Below: Mr. Serious. We wish this crummy library computer had even MSPaint on it, as there is much blank empty space to the late Mr. Russert's right, which (to us) screams to be filled w/ something. Photo: Alex Wong/Getty Images
Although some have sympathy for the dead, & for those who survive them, we're cold-hearted here, as well as lazy as all get out. So for "our" last words on the subject, we'll turn to the L. A. Times again. (Please remember, we no longer have the luxury of spending 16+ hrs. a day on the webs of deceit & fabrication, searching for ideas or buffoonery on which to comment, as the up to 4.5 hrs. a day available to us on those webs allows only for checking e-mail & then wasting the rest of our time compulsively typing & retyping this mess you're reading. Once we stop being depressed & murderous/suicidal, we'll work on the anal retention issues. In the meantime, we absorb the dead-tree Times on our bus ride to adult day care for the ill in the head, & while waiting for breakfast at adult day care for, etc. We realize no one else under the age of 65 reads the Times anyway, so we'll continue to pretend we're doing all concerned a favor by picking the very best parts & passing them along.)

We'd planned to say only: "This is all you need to know about Tim Russert:" & copy & paste this:

Early last year, during the perjury trial of Bush administration aide Lewis "Scooter" Libby, a former press aide to Vice President Dick Cheney testified that she often tried to get officials on Russert's show."

Meet the Press" was "our best format," she said, where the administration could reliably "control the message."
But while looking for that, we came across an expansion on the theme by Tim Rutten, who is, we believe, the Times' "media critic." We actually believe that "criticism" should come out of the barrel of a gun, Chairman Mao-stylee, but we'll just have to settle.

Watching the cable news networks in the hours after his death, one was struck by the outpouring of admiration and affection from across the political spectrum and from journalistic colleagues of every sort.
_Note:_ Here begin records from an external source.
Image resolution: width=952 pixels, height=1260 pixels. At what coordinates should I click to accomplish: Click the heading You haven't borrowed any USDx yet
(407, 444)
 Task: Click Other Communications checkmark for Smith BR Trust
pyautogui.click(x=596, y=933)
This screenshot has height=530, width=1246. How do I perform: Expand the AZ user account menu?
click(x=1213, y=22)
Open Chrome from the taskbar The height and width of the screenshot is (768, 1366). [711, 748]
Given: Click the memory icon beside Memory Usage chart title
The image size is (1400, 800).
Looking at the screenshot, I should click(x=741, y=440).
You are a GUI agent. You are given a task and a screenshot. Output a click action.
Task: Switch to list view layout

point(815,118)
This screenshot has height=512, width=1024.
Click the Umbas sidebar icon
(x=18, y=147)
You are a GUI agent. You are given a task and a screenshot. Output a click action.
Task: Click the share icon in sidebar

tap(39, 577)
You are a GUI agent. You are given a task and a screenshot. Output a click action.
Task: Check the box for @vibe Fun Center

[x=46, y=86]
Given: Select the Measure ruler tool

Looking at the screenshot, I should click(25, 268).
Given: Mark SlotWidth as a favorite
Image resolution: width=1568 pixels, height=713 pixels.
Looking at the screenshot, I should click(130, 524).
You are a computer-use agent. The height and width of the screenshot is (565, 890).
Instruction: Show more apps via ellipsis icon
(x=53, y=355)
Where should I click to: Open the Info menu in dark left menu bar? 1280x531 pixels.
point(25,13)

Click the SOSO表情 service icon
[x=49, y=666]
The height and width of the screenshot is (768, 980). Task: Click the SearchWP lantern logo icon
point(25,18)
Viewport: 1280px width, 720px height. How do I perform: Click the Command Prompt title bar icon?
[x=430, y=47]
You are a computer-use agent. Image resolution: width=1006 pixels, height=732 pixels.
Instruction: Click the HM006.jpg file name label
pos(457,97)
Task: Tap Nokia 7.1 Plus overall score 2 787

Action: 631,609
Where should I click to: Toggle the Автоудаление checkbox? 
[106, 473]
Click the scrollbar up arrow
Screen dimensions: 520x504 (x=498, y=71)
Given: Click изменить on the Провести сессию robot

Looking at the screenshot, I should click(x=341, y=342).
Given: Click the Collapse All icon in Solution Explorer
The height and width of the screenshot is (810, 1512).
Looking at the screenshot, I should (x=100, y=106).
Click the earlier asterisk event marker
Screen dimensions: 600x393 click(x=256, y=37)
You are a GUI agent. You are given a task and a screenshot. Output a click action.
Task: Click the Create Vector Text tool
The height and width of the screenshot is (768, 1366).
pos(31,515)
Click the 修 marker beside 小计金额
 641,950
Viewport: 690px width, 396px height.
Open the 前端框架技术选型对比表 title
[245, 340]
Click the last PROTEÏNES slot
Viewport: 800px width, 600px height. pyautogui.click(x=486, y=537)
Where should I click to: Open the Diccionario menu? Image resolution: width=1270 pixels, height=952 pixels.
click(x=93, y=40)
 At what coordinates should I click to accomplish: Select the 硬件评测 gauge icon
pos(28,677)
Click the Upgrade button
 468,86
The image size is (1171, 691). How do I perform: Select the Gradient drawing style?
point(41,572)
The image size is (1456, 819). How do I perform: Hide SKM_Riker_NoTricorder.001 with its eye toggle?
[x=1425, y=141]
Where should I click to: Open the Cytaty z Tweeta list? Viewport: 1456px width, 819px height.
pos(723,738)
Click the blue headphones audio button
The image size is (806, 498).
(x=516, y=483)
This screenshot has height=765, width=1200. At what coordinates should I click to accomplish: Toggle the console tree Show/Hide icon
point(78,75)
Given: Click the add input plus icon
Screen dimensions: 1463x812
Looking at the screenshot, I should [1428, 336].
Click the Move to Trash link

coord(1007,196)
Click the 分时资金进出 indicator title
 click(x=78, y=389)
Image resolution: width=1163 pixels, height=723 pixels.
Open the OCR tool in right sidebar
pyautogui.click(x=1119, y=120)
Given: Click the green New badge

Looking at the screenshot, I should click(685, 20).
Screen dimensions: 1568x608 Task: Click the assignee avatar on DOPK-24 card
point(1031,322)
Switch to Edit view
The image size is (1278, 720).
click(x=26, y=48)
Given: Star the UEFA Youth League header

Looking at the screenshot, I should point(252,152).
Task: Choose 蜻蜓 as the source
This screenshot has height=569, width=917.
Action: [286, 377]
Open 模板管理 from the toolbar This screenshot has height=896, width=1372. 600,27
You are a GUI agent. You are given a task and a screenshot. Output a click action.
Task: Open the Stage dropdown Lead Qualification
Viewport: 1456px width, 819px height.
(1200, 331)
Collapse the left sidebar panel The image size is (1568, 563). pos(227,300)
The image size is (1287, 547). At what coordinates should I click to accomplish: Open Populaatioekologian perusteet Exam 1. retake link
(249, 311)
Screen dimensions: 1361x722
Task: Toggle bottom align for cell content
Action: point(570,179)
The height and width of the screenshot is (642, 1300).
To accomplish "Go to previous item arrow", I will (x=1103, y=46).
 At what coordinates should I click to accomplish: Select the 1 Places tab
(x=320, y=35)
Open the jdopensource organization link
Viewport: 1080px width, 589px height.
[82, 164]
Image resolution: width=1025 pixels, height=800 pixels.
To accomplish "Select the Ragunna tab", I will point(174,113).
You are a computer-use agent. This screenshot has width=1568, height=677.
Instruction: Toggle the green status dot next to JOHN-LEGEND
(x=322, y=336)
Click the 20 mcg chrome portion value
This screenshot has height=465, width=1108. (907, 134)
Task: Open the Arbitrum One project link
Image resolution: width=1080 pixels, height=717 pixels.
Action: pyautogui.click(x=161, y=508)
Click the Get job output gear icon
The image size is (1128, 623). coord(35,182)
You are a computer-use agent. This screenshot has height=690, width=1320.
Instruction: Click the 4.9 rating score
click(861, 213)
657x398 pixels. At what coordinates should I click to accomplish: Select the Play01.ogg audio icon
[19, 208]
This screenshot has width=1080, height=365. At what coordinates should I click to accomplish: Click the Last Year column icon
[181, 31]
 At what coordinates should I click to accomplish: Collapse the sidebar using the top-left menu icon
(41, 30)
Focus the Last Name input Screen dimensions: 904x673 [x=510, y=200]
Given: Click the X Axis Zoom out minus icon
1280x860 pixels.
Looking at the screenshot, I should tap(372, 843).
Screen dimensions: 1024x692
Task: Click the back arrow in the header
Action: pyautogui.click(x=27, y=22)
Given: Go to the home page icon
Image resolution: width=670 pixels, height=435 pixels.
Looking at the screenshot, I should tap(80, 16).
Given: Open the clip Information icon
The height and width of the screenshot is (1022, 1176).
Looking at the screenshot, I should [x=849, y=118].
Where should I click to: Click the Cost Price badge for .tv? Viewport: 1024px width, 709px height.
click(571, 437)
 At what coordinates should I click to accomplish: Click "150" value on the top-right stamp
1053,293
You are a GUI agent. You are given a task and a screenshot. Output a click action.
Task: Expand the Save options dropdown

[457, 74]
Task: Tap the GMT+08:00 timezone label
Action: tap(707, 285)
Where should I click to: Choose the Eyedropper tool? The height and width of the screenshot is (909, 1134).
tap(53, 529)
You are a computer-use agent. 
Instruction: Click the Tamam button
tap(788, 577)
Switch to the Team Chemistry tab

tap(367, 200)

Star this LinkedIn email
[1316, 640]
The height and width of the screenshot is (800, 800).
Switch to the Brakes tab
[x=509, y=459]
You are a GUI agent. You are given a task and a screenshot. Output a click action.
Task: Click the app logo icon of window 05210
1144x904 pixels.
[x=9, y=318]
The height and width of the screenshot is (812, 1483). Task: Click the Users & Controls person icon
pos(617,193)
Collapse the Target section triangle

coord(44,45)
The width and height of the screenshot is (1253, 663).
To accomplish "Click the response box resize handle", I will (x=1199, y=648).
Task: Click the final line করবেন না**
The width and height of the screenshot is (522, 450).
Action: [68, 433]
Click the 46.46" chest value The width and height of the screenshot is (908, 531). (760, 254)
It was impossible not to be struck -- once again -- by just how incestuous and claustrophobic the Washington-based nexus of politics and journalism has become.

Thus, in all that gush across four networks in dozens and dozens of voices, hardly a word was spoken concerning Russert's role in the recent trial of Vice President Dick Cheney's former chief of staff, I. Lewis "Scooter" Libby. That's odd because Libby's conviction on perjury and obstruction of justice charges was, in some large part, based on Russert's testimony. Like former New York Times reporter Judith Miller, Russert was one of the high-level Washington journalists who came out of the Libby trial looking worse than shabby.

Libby testified before the grand jury investigating the leak of CIA agent Valerie Plame's identity that he first learned she worked for the intelligence agency from Russert during a phone call on another matter. Russert took the stand to contradict Libby only because he'd been subpoenaed -- a summons he and NBC had strenuously resisted on grounds of journalistic privilege.

As it emerged under examination, however, Russert already had sung like a choirboy to the FBI concerning his conversation with Libby -- and had so voluntarily from the first moment the Feds contacted him. All the litigation was for the sake of image and because the journalistic conventions required it.

If Russert's legacy stands for anything, it's that journalists have an obligation to preserve as complete a record as possible -- and to hold those responsible for that record accountable. In the outpouring of grief, affection and fellow-feeling that followed his sudden death, that didn't happen. Perhaps that's understandable under the circumstances, or perhaps it's another insight into the limitations of the sort of "insider" journalism of which Russert was an exemplar.
So there. Speak ill of the dead? Of course! They don't care any more. And we never did.